At least once a month I despair that I have nothing to wear and my husband threatens to give away the kids toys that they’ve left outside overnight. We rarely go to concerts or new restaurants but have friends over regularly. We aim for a couple of alcohol-free days a week and I choose to accept my body for what it is rather than hit the workout circuit. My boys exclaim ‘that’s not fair!’ about something totally fair almost every day and still struggle to aim into the toilet bowl without pissing on the floor. I wash my hair on Wednesdays and make spaghetti Bolognese at least once a week. I get unreasonably annoyed when the television channels randomly change the days and times of my favourite shows [currently Scandal and Grey’s Anatomy] and have put my hand up to be the class parent rep for the 4th year in a row. My boys still hug and kiss me every day and if my husband is at work, he’ll call at least once to ‘check in’ on our day.

Seizing the day for me often means making a good, strong cup of coffee, changing the sheets on the beds and cooking up a few meals for the freezer. I’m not sure that’s very ‘carpe diem’ but that’s what an ordinary life is. And what is so wrong with that? The constant message to live a greater life is a crazy amount of pressure. If you’re not using your jellybeans wisely, you’re wasting your days. Wasting your days. What the fuck does that actually mean? And who’s going to measure the waste? Me?? I don’t really feel like I’m wasting anything. But then there’ll be another article about living an extraordinary life that makes me think – fuck, I’m doing this wrong. If I don’t have a desire for a greater life, am I just lazy? I should be doing things. Having adventures. Impacting the world. Leaving a legacy.

Wait... what? Isn’t that what I’m doing? 

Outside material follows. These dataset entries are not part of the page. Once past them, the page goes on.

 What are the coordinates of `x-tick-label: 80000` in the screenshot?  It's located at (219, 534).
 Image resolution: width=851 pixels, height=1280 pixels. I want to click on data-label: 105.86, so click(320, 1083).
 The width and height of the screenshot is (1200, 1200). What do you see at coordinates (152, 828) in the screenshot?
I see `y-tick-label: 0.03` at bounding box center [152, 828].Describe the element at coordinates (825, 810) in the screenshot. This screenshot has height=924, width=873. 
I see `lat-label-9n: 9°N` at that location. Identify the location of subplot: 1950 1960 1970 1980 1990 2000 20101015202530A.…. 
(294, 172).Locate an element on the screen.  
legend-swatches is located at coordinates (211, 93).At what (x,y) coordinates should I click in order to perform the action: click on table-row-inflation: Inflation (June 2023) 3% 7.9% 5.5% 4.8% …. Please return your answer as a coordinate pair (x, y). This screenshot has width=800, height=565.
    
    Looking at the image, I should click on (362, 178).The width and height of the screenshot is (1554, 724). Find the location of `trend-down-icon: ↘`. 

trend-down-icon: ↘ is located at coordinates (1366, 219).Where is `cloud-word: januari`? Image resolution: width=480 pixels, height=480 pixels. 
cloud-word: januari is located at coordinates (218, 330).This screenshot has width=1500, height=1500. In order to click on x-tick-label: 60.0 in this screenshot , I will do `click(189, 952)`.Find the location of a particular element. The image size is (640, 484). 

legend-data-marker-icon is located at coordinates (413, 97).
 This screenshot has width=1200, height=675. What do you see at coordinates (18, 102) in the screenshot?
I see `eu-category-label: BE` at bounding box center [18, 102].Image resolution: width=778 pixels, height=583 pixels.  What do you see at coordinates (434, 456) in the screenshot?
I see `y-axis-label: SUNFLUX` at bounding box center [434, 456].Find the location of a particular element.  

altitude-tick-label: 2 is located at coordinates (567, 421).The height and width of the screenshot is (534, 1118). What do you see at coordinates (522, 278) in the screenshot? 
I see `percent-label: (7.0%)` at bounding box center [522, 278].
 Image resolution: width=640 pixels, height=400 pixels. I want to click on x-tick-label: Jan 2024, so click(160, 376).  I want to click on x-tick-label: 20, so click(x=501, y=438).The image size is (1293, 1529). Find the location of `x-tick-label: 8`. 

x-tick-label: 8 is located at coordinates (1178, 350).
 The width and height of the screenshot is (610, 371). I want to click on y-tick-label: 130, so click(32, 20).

Some days my sons do something so impressive that I feel I am part of an extraordinary journey. I teach them things. And they learn right before my eyes. Their brain fills up with things I tell them. We go to the zoo and I see it through their eyes and it’s a wonderful adventure. I get dragged through the nocturnal section which has never interested me and delight in seeing the baby bilby and my boys and I whisper so we don’t scare it and it’s so exciting. I tell them stories of their grandparents. Stories that are so foreign and removed from life today that they seem like fairytales. They ask for more and I realise I am my family’s memory and the tapestry of my family lives in me and that is extraordinary. I reach out to my gorgeous sons and hold them to me and I feel their heart, that I MADE, beat against my own chest. I made people. And now I’m growing people. And that is fucking extraordinary.